Georgien

Am 16. Mai 2018 kamen wir abends in Georgien an. Das Besondere daran: Wir kamen nicht etwa mit dem Flugzeug aus Hamburg, sondern mit dem Bus aus Armenien. Unser Bildungsurlaub in Georgien war nämlich eine Doppelreise, in der wir sowohl Georgien als auch das Nachbarland Armenien besucht haben. Am 11. Mai ging es los nach Armenien, unseren Reisebericht dazu findest du hier. Nach vier Tagen Aufenthalt in Armenien und einem Tag, an dem wir viele Stunden im Bus verbracht haben, reisten wir vom 16. bis zum 21. Mai 2018 durch Georgien.

In Georgien haben wir Denkmäler und Gedenkstätten besucht, uns Burgen und Festungen angeschaut, verschiedene Kirchen und Kathedralen besichtigt, Museen und Ausstellungen besucht, bei einer einheimischen Familie Mittag gegessen, soziale Projekte besichtigt, der Deutschen Botschaft einen Besuch abgestattet, mit einem Bischof gesprochen, Kunsthandwerker*innen kennengelernt und natürlich die verschiedensten Städte, Gebirge und Seen erkundet!

Inhaltsverzeichnis

Politik

Georgien ist eine demokratische Republik, die seit 1991 unabhängig ist, und ein starkes Präsidialsystem sowie eine zentralisierte Verwaltung besitzt. Georgiens Präsident*in hat eine besonders starke Stellung gegenüber Regierung und Parlament und wird alle fünf Jahre in Direktwahlen gewählt. Dabei dürfen sich Präsident*innen nur einmal erneut zur Wahl aufstellen. Seit November 2018 ist Salome Surabischwili die Präsidentin Georgiens und damit als erste Frau Staatsoberhaupt des Landes. 2013 gab es in Georgien eine neue Verfassung, die die Rechte der Regierung und des Parlaments gegenüber des Präsidenten stärken soll. So wird beispielsweise der Regierungschef von der stärksten Partei im Parlament gestellt und nicht mehr von dem Präsidenten oder der Präsidentin. Das Georgische Parlament wird alle vier Jahre neu gewählt und besteht aktuell aus 150 Mitgliedern.

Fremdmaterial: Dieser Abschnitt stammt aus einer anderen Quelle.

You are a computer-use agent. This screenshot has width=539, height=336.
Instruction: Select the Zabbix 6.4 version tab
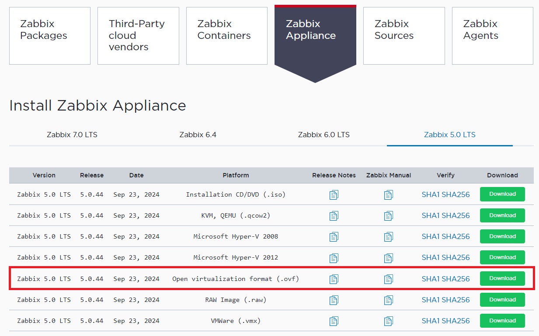coord(198,135)
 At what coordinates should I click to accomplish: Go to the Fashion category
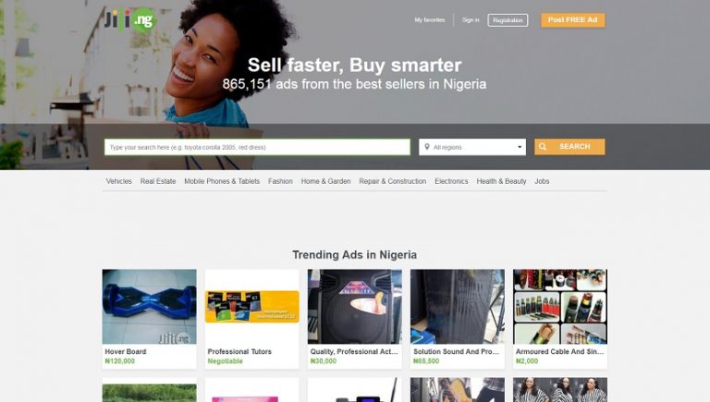(x=280, y=181)
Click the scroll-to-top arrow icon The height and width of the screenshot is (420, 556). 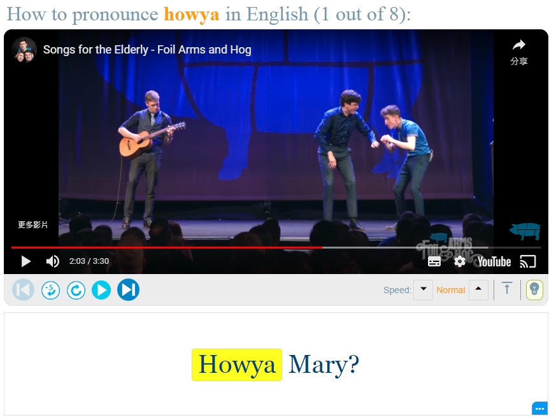(507, 288)
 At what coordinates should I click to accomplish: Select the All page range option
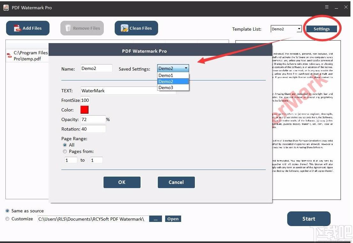point(65,145)
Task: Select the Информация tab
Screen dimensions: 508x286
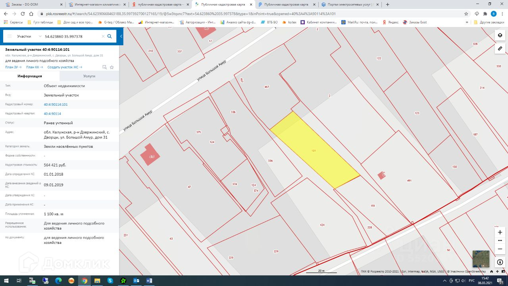Action: (30, 76)

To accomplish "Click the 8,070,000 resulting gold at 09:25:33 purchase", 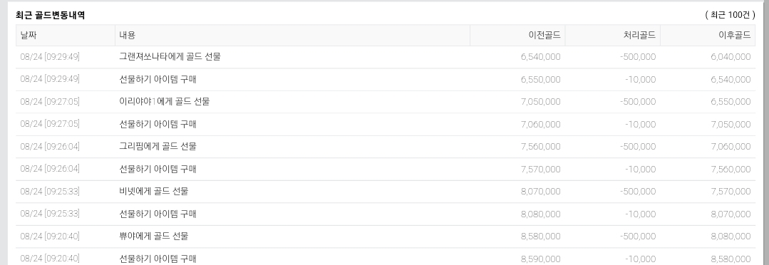I will [731, 214].
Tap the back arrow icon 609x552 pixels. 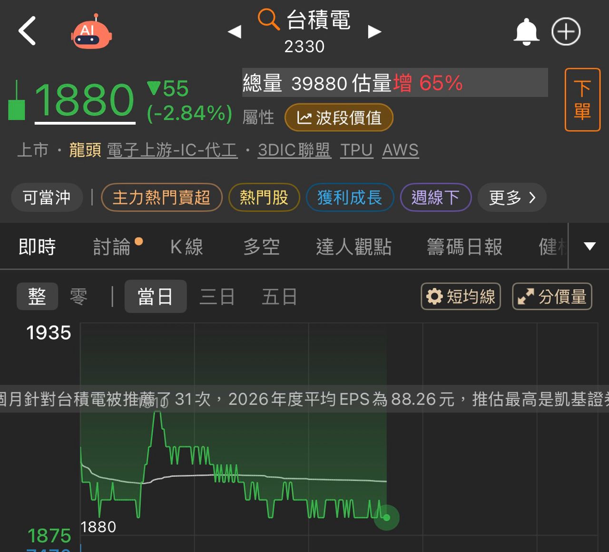pos(27,31)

Georgien wurde durch den Europarat und das US-Außenministerium schon mehrmals dazu aufgefordert, Menschenrechte und Demokratie stärker zu verwurzeln, da diese in Georgien immer wieder eingeschränkt werden. Auch gab es in Georgien 2008 den sogenannten Kaukasuskrieg. Anfang März 2022 hat Georgien, nach der Ukraine, ein Beitrittsgesuch für die Europäische Union eingereicht und damit die Mitgliedschaft beantragt.

Geschichte

09. Mai

In vielen europäischen Ländern ist der 08. Mai ein Gedenktag. Denn an diesem Datum jährt sich ein wichtiges, historisches Ereignis: 1945 hat die deutsche Wehrmacht bedingungslos kapituliert und damit den Zweiten Weltkrieg beendet. Der 08. Mai gilt daher vielerorts als Tag der Befreiung vom Nationalsozialismus. In Deutschland ist der 08. Mai zwar ein Gedenktag, jedoch kein gesetzlicher Feiertag.

In der Sowjetunion war der Befreiungstag ein gesetzlicher Feiertag – allerdings nicht der 08. Mai, sondern der 09. Mai. Dies lag daran, dass die Kapitulation gegenüber der Roten Armee und der Waffenstillstand erst nach Mitternacht geschah, also offiziell am 09.05.1945. Nach dem Zerfall der Sowjetunion blieb der 09. Mai in manchen Ländern ein gesetzlicher Feiertag, so auch in Georgien.

Kriegerische Auseinandersetzungen

Nachdem im Februar 2022 der Krieg in der Ukraine ausbrach, hieß es oft, dass dies der erste Krieg in Europa seit 1945 sei. Dabei gab es in den letzten Jahrzehnten an den verschiedensten Orten in Europa kriegerische Auseinandersetzungen, so auch in Georgien 2008.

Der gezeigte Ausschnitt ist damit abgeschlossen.